→ WHAT IS EXPECTED:
After locating the line that contains "Clyde Wayne Crews (82, 1921)" in the data below, set down exactly that line and each one after it through the line that contains "Decoration & Theming (272, 354)", and nothing more.

——————

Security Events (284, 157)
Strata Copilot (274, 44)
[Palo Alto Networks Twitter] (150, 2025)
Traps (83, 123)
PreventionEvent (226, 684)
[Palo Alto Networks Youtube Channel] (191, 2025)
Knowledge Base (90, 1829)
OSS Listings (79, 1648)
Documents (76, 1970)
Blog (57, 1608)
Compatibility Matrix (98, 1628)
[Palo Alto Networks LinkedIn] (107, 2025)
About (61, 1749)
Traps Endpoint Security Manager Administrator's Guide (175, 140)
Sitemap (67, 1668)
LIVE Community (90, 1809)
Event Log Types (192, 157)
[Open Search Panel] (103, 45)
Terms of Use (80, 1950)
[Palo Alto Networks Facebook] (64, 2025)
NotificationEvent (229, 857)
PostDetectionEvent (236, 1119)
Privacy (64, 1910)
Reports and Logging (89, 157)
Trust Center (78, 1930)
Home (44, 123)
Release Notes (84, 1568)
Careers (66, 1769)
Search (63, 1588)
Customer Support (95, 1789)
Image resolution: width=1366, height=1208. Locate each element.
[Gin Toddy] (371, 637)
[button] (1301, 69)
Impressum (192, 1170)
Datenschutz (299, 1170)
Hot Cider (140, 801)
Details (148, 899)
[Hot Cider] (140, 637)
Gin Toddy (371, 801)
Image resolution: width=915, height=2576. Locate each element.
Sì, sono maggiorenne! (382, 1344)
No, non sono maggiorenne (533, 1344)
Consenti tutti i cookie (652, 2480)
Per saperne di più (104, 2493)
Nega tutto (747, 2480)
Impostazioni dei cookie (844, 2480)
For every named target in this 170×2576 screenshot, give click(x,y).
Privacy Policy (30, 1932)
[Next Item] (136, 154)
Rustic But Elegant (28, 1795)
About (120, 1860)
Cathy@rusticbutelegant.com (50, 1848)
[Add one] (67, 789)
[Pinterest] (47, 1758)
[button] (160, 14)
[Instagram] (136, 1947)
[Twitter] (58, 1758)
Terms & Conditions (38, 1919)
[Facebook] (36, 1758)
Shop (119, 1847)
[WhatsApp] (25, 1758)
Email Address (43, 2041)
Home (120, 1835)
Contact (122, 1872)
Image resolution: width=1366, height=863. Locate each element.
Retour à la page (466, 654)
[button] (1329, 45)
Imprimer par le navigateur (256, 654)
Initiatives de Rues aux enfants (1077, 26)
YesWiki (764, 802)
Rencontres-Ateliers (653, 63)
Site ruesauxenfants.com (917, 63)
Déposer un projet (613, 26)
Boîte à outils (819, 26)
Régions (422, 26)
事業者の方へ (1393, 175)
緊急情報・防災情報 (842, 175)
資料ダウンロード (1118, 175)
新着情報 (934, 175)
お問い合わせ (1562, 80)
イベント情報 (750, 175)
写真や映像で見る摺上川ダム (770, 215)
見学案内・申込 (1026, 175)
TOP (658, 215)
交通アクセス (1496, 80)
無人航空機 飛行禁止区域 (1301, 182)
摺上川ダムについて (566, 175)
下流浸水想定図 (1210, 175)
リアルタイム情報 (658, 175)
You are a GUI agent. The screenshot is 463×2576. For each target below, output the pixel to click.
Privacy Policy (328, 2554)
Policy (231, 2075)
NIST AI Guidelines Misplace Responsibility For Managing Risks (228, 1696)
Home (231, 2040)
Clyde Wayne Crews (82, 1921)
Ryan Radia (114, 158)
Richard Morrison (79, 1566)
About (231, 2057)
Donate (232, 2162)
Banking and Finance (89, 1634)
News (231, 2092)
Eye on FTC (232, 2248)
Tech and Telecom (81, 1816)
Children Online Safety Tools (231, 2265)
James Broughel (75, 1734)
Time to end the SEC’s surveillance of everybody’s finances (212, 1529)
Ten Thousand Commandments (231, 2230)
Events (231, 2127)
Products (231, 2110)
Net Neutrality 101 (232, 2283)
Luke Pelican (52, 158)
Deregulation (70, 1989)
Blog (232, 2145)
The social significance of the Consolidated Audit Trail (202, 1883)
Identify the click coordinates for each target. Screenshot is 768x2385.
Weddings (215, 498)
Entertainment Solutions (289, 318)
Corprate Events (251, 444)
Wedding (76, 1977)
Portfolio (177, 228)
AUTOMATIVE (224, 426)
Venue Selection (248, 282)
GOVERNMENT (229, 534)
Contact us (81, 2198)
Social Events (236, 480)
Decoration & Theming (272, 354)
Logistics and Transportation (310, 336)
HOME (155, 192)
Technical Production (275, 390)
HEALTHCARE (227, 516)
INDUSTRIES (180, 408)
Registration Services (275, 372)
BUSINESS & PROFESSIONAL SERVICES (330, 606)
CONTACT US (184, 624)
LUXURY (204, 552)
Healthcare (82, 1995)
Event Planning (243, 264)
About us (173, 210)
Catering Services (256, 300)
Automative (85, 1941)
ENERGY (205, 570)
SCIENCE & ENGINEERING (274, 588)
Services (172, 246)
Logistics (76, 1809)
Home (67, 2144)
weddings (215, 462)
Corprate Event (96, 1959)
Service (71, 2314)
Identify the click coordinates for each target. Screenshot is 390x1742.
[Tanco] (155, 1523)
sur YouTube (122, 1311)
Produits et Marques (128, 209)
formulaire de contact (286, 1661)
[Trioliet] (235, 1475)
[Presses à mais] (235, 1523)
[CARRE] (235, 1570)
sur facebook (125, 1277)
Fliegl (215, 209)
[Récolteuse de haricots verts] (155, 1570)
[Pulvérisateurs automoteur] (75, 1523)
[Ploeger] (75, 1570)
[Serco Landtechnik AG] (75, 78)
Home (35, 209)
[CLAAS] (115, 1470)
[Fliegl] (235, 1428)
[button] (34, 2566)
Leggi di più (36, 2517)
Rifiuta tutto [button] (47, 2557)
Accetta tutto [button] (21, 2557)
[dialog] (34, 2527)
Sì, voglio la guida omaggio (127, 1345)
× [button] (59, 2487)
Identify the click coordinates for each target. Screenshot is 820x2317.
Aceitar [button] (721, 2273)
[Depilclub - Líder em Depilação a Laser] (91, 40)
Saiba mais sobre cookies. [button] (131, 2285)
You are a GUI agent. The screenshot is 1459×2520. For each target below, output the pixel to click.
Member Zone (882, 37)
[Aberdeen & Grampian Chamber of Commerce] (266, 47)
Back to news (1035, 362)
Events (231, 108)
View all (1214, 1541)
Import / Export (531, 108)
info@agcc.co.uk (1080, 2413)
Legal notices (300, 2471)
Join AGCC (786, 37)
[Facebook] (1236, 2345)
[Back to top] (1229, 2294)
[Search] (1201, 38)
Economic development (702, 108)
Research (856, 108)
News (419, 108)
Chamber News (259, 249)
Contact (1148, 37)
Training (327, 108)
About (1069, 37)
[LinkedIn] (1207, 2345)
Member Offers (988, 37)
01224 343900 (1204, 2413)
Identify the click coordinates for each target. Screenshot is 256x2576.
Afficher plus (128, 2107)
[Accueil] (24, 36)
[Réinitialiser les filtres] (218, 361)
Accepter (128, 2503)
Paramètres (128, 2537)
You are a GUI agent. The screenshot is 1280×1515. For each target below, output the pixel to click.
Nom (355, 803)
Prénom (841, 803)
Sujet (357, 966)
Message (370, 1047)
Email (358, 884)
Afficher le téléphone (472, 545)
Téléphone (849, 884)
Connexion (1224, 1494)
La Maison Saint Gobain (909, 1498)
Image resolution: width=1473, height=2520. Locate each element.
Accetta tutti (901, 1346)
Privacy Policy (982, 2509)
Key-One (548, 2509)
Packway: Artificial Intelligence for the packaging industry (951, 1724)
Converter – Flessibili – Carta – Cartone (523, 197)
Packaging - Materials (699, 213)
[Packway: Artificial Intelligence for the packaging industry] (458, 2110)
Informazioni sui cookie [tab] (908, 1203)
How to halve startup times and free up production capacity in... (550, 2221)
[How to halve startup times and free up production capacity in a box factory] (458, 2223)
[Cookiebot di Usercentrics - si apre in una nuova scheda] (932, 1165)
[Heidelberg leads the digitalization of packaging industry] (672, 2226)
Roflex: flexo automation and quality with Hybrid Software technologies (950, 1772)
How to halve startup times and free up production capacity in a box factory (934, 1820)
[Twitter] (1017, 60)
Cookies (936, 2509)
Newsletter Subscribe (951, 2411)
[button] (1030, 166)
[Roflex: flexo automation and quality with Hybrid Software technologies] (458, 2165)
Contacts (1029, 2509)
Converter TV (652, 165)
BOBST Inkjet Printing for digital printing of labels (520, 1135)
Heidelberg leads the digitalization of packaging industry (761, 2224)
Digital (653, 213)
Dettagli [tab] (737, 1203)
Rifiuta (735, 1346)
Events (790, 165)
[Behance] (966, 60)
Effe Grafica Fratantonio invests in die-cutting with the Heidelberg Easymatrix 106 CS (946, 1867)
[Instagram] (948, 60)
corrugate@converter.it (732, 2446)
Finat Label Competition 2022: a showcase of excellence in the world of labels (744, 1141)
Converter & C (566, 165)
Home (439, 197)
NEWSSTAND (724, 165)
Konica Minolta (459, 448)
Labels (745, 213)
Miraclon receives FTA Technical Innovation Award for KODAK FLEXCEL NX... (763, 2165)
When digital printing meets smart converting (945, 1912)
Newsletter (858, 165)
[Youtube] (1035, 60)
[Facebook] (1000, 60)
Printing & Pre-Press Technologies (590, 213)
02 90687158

——————

→ THE COMPLETED TASK:
Clyde Wayne Crews (82, 1921)
Ryan Radia (114, 158)
Richard Morrison (79, 1566)
About (231, 2057)
Donate (232, 2162)
Banking and Finance (89, 1634)
News (231, 2092)
Eye on FTC (232, 2248)
Tech and Telecom (81, 1816)
Children Online Safety Tools (231, 2265)
James Broughel (75, 1734)
Time to end the SEC’s surveillance of everybody’s finances (212, 1529)
Ten Thousand Commandments (231, 2230)
Events (231, 2127)
Products (231, 2110)
Net Neutrality 101 (232, 2283)
Luke Pelican (52, 158)
Deregulation (70, 1989)
Blog (232, 2145)
The social significance of the Consolidated Audit Trail (202, 1883)
Identify the click coordinates for each target. Screenshot is 768x2385.
Weddings (215, 498)
Entertainment Solutions (289, 318)
Corprate Events (251, 444)
Wedding (76, 1977)
Portfolio (177, 228)
AUTOMATIVE (224, 426)
Venue Selection (248, 282)
GOVERNMENT (229, 534)
Contact us (81, 2198)
Social Events (236, 480)
Decoration & Theming (272, 354)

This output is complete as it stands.